What of religion, though? Perhaps it can serve as a check on our selfish impulses. I cannot imagine anyone reading the canonical Gospels, particularly Luke, and not coming away with a very strong sense of responsibility for others. Whether one looks to the Parable of the Good Samaritan (Luke) or the Great Commandment (Mark and Matthew) or the story of the rich man (Mark), there are abundant examples of Jesus teaching us to care for one another and to place love ahead of material wealth. This is also fundamental to the cures and miracles performed throughout the canonical Gospels. Their purpose was not merely to display his divinity, but to provide powerful examples of man caring for man.

Care of the poor is a core feature of Christ’s teachings and the foundation for the Catholic Church’s social justice mission. These values are on display every day at shelters, hospitals and clinics run by Catholic Charities and other faith communities. Yet a sizable number of self-described Christians have not only ignored these important teachings, but subscribe to the notion of the undeserving poor.

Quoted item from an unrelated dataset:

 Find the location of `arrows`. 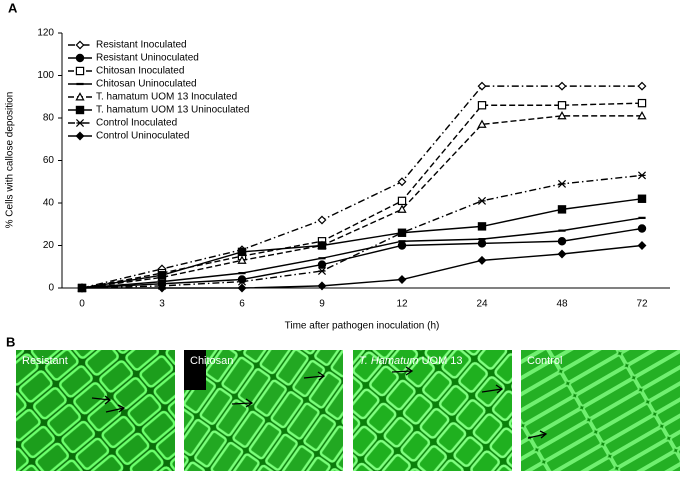

arrows is located at coordinates (320, 402).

Nevertheless, what I have presented here are two forceful arguments for taking care of others. One is based on a liberal interpretation of the just society, while the other is rooted in Christianity. Though flowing from two different founts, each comes to the same place- that we do owe one another something. That there is some amount of care- be it services or shelter or income- that a moral/good society does ensure for all of its members. When two disparate streams of thought converge in such an important place, it speaks to the gravity of their finding.

We may never agree what it is that we owe one another. There may always be debates over the merits and desirability of certain social safety net programs. But what we ought to be able to come together on is the underlying principle that we do owe each other something. It’s at least a starting point.